Ranma 1/2 Volume 4 has the story and art done by Rumiko Takahashi. Viz Media holds the North American rights to distribute the manga in the United States. This version of the manga volume was published in 1995; the particular copy I read was the first printing. This manga was published as a flipped version, meaning that it reads like an American book instead of a traditional manga. The English adaptation of this manga volume was done by Gerard Jones and Matt Thorn. Looking at this pressing of the manga, there is no age range printed anywhere on it.
Ranma 1/2 Volume 4
Written by: Rumiko Takahashi
English Publisher: VIZ Media
Release Date: July 1995
In this volume, we meet a character named Gosunkugi, a boy who is infatuated with Akane; he also harbors a grudge against Ranma, since Ranma is supposed to be Akane’s fiancé. Gosunkugi teams up with Kuno to try to find Ranma’s weakness. A weak spot is found, and what it is comes as a surprise to most of the cast. However, there is a strange side effect when Ranma is around what causes his weak spot for too long. We also learn a secret about the character of Shampoo in this volume. Shampoo’s great-grandmother makes her first appearance, as well as the character of Mousse (who has had a crush on Shampoo since childhood). Shampoo’s great-grandmother insists that Ranma marry Shampoo, while Mousse fights Ranma to try to win Shampoo. Shampoo’s great-grandmother does something to Ranma, and Ranma must get the Phoenix Pill from her in order to reverse what she has done. This plot point is the guiding force for the remainder of what happens in this volume.

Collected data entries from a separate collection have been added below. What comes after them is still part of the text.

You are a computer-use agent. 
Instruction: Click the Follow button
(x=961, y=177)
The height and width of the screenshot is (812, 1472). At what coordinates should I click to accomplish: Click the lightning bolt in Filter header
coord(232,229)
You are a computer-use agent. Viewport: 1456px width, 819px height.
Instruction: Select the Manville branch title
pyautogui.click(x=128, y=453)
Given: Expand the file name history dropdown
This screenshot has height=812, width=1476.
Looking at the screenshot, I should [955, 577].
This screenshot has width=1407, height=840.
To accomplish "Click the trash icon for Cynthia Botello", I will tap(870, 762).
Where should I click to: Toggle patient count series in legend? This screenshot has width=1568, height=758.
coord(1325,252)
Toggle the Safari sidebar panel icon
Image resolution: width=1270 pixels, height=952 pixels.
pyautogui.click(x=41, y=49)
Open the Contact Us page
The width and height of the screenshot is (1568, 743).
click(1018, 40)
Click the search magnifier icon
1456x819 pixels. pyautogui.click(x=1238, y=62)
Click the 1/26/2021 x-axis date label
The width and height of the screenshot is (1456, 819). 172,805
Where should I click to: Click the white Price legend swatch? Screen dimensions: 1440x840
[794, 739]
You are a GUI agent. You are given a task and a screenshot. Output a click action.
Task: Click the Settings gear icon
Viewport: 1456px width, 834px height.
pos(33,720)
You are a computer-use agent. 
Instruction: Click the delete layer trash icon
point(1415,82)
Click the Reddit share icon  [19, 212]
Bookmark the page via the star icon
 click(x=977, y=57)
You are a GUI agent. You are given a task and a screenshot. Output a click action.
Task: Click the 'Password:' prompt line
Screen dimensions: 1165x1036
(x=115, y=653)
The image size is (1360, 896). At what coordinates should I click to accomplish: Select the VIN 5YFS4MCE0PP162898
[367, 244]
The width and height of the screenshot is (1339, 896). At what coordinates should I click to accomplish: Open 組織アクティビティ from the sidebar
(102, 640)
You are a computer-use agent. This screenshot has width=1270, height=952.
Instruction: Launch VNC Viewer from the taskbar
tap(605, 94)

With this volume of Ranma 1/2, there were no speech bubbles cut off at the edge of the pages. Also, the quality of the reproduction of the images has improved drastically from the first three volumes. None of the pages no longer look as if they are blurry or are a second or third generation copy.
Takahashi’s character designs continue to look very impressive. However, I have to admit that in the panels where Mousse does not wear his glasses, his face looks an awful lot like Inuyasha in his human form in Takahashi’s later manga series, Inuyasha. I do have to give her props for Gosunkugi’s design; she really captures the “creepy” look well with him. I should also mention, as a fair warning, that there are some panels in this volume that contain female nudity or hinted at female nudity.
As I read this volume, I noticed that the plot points between the manga and anime are the same, more of the details are changing. At this point in the anime, a character named Sasuke (who was created specifically for the anime) took on the role that Gosunkugi played in this volume. In another section, a mysterious package that is sent to Dr. Tofu’s practice in the manga is sent to the Tendo dojo instead in the anime; considering what the package is, I think the Tendo dojo makes more sense. The biggest change, though, occurs right near the end of the volume. In the manga, there is a martial art melon splitting contest that takes place on a beach; in the anime, this turns into a snow skiing competition. I’m going to be very interested to read future volumes of the series to see how much more deviation there is between the manga and the anime series.
I wrote this review after reading a copy of this manga volume that my older daughter checked out through the King County Library System.